A vintage celebration for CERN


Maurice Dupraz, a winegrower from the Etat de Genève vineyards, explains the characteristics of the Vigne des Nations to Robert Aymar, CERN's Director-General, and Robert Cramer, Conseiller d'Etat.

As part of the fiftieth anniversary celebrations, CERN was the guest of honour at the Vigne des Nations ceremony organised by the Etat de Genève on 7 May.
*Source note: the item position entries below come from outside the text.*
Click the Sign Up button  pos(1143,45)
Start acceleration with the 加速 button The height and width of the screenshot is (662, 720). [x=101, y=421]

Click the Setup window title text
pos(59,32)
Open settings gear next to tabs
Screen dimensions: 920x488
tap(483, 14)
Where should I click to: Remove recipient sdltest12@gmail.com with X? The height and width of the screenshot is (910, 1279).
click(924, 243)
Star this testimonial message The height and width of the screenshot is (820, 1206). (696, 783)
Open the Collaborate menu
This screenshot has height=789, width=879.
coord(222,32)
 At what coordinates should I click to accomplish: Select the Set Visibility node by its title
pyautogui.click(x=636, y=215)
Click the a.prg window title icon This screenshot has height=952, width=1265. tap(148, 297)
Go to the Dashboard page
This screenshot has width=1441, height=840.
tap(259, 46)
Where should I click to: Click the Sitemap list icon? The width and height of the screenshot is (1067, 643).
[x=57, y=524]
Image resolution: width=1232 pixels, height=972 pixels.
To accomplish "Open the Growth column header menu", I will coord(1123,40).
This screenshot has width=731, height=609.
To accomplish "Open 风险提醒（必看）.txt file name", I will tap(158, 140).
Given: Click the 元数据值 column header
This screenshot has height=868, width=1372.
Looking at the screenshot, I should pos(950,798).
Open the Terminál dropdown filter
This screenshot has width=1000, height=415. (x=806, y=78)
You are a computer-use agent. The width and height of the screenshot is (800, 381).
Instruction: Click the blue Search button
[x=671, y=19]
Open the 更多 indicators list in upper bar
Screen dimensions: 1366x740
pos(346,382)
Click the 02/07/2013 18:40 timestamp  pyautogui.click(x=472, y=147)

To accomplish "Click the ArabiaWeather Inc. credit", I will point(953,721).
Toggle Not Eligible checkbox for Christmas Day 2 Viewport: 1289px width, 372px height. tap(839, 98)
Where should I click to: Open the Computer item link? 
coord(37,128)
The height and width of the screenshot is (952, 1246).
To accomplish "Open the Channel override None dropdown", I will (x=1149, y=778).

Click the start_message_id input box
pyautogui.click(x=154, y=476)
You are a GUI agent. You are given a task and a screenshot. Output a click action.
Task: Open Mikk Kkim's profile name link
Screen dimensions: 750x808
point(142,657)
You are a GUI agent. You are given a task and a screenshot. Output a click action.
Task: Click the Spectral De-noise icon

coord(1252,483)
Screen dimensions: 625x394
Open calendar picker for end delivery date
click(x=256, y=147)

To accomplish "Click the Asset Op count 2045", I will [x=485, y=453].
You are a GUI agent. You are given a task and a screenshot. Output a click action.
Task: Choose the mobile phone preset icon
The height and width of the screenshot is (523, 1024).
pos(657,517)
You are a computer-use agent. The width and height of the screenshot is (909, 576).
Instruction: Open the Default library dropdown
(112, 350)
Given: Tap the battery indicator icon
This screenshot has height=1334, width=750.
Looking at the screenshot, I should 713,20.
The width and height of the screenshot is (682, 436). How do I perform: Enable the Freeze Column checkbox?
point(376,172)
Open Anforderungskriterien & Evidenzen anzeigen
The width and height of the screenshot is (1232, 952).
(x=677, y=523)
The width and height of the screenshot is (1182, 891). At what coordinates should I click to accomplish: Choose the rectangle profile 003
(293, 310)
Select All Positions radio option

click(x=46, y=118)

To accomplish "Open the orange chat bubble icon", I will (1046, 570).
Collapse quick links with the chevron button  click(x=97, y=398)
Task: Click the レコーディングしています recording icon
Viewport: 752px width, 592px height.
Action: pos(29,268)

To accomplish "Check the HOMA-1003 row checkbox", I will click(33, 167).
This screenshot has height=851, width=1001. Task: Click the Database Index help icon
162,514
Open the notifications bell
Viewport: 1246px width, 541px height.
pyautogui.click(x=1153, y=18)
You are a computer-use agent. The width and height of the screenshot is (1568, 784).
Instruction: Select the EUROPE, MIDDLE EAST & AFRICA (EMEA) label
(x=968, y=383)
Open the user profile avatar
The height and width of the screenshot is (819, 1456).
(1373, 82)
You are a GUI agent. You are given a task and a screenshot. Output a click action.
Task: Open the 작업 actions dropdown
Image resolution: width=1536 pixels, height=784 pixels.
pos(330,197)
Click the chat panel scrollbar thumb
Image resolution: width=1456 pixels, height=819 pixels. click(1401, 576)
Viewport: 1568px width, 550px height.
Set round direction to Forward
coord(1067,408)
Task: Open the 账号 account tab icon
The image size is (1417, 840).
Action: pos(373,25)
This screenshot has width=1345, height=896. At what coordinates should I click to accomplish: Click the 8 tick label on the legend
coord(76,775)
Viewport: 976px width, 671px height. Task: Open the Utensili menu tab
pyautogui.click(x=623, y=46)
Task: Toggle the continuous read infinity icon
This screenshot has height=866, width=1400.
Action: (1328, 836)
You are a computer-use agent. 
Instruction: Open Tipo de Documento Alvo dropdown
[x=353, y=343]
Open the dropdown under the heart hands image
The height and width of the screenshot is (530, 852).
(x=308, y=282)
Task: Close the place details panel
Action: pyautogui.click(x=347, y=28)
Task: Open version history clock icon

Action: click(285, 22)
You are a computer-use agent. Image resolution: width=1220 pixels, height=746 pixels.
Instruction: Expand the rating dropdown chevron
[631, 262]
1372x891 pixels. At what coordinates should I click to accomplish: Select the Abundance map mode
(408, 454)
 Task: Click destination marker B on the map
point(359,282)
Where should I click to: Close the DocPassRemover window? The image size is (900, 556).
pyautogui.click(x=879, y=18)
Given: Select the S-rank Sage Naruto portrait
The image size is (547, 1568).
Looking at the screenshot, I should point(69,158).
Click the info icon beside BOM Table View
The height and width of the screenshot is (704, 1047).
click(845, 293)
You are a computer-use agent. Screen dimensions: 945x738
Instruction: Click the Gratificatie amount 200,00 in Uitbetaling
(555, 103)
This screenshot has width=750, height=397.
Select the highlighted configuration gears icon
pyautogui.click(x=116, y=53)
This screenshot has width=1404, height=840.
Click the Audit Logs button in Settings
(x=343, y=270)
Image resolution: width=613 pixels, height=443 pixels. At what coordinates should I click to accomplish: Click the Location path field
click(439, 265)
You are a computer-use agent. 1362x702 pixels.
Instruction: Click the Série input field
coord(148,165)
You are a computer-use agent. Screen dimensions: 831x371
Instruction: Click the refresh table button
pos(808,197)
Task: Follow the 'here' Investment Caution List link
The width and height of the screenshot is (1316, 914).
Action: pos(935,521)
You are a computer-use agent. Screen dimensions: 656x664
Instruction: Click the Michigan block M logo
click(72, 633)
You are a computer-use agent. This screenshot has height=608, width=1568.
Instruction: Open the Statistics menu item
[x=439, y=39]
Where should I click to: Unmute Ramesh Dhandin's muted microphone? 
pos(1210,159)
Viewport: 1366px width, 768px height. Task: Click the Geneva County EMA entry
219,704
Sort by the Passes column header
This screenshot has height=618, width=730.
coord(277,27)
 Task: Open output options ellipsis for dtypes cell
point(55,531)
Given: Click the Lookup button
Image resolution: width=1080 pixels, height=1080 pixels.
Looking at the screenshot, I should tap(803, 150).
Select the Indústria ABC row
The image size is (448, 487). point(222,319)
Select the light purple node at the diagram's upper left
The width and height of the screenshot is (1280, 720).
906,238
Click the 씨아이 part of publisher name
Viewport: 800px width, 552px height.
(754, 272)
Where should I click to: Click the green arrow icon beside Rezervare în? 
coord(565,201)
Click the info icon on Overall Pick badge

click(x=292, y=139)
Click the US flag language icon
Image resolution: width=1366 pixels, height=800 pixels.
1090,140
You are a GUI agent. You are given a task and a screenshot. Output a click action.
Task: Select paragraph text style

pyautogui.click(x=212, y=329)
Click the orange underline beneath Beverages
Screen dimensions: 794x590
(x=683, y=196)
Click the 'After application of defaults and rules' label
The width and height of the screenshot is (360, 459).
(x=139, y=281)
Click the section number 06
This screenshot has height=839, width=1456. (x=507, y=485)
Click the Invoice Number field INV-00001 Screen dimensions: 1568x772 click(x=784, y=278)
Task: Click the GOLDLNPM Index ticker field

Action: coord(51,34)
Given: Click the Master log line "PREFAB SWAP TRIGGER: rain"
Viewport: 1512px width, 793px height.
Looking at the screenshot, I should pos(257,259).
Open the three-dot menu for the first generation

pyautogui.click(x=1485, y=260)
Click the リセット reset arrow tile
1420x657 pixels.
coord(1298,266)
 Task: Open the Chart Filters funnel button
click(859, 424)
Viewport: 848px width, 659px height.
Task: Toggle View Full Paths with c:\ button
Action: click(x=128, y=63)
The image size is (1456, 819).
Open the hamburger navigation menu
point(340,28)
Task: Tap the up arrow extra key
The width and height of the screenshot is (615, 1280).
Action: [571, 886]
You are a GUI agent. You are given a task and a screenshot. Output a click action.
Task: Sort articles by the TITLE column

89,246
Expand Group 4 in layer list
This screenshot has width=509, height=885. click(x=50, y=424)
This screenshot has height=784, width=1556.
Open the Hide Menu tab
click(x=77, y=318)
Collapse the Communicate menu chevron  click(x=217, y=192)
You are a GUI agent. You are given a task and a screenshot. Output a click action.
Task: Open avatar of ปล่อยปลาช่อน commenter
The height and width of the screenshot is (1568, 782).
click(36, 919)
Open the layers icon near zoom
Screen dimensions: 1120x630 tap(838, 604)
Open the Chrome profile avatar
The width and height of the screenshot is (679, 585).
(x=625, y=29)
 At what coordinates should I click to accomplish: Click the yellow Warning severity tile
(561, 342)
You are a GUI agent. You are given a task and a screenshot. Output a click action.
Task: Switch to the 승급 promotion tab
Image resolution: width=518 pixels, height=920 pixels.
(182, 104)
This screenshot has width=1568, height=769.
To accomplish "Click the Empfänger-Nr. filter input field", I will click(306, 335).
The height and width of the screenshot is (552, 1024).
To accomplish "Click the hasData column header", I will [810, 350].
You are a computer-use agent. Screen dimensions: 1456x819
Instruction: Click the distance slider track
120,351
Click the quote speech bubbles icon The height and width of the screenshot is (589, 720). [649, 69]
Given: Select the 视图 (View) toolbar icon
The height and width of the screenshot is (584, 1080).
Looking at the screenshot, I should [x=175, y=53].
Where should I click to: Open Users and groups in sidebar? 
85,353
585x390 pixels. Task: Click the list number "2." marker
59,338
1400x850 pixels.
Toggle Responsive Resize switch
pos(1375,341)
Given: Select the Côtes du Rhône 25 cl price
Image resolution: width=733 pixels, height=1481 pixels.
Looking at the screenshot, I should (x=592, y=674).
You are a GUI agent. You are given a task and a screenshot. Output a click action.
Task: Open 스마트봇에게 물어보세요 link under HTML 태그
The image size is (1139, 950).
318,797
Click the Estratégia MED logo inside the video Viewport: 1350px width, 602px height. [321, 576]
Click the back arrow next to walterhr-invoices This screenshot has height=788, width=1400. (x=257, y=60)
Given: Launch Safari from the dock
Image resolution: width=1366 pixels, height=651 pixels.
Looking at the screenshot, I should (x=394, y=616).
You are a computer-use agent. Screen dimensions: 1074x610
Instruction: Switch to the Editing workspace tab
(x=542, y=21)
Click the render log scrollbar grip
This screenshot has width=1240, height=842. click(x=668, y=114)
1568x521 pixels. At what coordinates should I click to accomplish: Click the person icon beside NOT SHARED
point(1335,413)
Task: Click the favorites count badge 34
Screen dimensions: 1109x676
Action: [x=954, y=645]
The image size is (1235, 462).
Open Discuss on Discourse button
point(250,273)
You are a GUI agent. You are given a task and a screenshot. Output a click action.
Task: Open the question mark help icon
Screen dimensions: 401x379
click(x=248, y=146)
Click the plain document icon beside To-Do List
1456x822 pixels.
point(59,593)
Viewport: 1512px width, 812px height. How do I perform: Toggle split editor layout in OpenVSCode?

My Organization is greatly honoured to have the Vigne des Nations dedicated to it, said Robert Aymar, CERN's Director-General, at the ceremony held on the slopes of the Lully vineyards at Bernex on 7 May. Invited by Robert Cramer, President of Geneva's Conseil d'Etat, he spoke of the special links that have been forged over the last fifty years between CERN and the Canton of Geneva, where the Organization has its headquarters. Both of them paid tribute to Maurice Bourquin, former rector of the University of Geneva and Swiss delegate to the CERN Council since 1994, who became the first Swiss President of the CERN Council in 2000.
The Vigne des Nations ceremony, at which the vines are pruned for the first time, was introduced in 1995, the year of the fiftieth anniversary of the United Nations. Every year since then, a vine from the vineyards owned by the Etat de Genève has been dedicated to an international organisation as a symbolic tribute to it.

As part of the fiftieth anniversary celebrations, special three-bottle packs of Chardonnay 2002, Chasselas 2003 and Gamaret 2002 bearing a commemorative label will be available for purchase by the personnel. The first orders will be taken at a tasting to be held in Restaurant No. 1 from 1 to 3 June.


Bottles of Chardonnay 2002, Chasselas 2003 and Gamaret 2002 will be available for purchase by the CERN personnel.